The first transit observations were made in 1999 by US teams using a very small telescope called STARE with an aperture of only 5 cm, which was based on the Canary Islands. The first exoplanet detected in this way, HD 209458b, had already been found by the RV method. It prompted the launch of several projects to scan the skies for more transiting exoplanets, using small-aperture, wide field-of-view ground-based telescopes. However, it was not until 2004 that they made their first discoveries – many of the difficulties associated with identifying transits had initially been underestimated. At about the same time, ultra-precise observations of transiting planets using the Hubble and Spitzer space telescopes led to the first detection of exoplanet atmospheres, giving astronomers access to characteristics such as their temperature and composition (see below). These results marked the beginning of exoplanet science as a major new field of research.

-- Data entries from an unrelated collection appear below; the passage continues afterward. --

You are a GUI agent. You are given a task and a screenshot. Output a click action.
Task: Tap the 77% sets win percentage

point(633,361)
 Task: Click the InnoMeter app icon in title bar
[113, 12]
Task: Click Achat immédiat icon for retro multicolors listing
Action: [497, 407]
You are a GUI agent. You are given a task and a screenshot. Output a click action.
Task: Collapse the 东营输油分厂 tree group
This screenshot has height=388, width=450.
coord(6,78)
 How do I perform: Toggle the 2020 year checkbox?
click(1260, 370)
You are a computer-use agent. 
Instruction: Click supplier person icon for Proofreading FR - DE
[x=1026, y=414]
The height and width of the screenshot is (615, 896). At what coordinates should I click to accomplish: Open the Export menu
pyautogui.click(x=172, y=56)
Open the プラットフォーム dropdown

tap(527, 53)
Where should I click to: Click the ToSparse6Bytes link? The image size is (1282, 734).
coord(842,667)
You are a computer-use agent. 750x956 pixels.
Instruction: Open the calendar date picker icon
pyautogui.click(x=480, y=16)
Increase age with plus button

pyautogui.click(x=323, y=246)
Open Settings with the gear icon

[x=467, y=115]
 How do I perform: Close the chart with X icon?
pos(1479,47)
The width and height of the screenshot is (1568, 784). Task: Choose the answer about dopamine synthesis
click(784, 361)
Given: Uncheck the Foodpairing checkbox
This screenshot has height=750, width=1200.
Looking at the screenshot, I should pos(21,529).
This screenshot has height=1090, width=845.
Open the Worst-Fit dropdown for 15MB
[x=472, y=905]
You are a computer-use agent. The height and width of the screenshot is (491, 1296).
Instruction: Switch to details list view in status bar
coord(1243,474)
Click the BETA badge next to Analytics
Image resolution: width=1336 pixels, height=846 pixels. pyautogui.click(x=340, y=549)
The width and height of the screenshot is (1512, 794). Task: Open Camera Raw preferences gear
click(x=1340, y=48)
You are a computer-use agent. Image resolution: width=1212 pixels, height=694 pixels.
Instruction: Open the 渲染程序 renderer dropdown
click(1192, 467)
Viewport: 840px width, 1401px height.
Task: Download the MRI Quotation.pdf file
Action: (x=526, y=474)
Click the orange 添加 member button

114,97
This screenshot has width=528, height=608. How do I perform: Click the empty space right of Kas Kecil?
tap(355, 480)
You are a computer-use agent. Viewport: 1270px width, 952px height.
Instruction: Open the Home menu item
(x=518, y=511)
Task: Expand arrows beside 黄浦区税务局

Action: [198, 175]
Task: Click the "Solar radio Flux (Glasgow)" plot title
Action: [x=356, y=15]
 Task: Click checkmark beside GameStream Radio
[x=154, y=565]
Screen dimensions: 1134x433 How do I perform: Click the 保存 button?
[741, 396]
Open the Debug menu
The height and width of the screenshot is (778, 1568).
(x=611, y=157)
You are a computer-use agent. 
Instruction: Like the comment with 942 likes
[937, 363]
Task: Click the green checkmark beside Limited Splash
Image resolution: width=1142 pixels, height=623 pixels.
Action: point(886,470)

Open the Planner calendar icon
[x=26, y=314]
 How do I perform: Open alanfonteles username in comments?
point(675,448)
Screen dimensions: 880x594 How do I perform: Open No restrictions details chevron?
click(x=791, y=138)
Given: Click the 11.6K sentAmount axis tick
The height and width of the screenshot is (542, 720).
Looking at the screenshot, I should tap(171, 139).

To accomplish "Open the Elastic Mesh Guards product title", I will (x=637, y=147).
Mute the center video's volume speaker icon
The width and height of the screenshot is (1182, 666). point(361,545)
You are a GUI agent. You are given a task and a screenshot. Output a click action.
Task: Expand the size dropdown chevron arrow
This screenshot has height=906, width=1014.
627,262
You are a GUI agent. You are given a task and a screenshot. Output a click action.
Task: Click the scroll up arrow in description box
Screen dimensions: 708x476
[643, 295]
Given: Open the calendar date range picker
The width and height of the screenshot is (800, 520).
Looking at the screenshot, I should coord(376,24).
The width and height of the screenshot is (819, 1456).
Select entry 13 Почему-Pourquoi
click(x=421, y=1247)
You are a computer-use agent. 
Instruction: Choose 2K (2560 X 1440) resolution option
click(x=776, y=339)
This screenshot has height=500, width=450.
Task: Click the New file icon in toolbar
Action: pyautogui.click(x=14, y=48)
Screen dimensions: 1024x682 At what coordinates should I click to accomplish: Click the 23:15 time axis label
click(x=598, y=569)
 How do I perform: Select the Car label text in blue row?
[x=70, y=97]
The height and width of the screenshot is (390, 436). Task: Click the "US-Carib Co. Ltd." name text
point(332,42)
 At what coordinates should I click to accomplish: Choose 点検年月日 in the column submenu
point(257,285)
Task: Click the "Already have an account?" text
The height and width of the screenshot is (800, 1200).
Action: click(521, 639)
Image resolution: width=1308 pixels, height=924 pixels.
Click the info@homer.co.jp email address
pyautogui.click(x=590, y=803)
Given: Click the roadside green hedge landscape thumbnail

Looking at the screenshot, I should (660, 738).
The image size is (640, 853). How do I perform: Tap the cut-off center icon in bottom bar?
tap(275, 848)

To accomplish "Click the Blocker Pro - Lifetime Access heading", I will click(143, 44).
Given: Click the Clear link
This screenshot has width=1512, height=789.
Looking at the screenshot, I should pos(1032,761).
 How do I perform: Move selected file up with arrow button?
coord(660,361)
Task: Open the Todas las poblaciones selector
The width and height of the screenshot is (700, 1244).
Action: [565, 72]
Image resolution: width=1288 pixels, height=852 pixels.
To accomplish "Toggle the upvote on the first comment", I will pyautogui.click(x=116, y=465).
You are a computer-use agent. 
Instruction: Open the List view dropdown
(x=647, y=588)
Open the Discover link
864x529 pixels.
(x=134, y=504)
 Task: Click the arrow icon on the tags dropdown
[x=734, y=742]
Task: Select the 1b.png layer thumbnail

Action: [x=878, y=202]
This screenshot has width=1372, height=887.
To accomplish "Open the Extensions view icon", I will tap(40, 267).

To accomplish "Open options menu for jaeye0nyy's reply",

While the majority of exoplanet discoveries have been made with the RV method, transit measurements can determine the orbital period, size and distance from the host star, and when combined with the RV method provide the absolute planetary masses. Periodic changes in light flux can be due to other phenomena such as the presence of a binary stellar companion that might partially eclipse the host star, or even star spots, so transit observations are usually followed up by RV measurements. Large ground-based telescopes are used to check for eclipsing binaries.

One of the most successful transit programmes is the UK-led Wide Angle Search for Planets (SuperWASP), which uses two telescopes: one in the Canary Islands (Isaac Newton Group of

Telescopes) and one in South Africa (South African Astronomical Observatory). Each one uses eight inexpensive telephoto lenses. “They were bought on eBay,” said Aigrain. “What really matters is the sensitivity of the cameras, which are very large CCDs. These allow SuperWASP to survey nearly half of the sky, monitoring millions of stars,” she added. So far, 48 planets have been discovered with SuperWASP.

Transits can be observed with quite modest telescopes, so amateur astronomers and students can make contributions. The exoplanet HD 80606 b, which orbits a star 200 light

Exoplanets: The search for planets beyond our solar system

Schematic diagram of the transit method. Credit: H Deeg.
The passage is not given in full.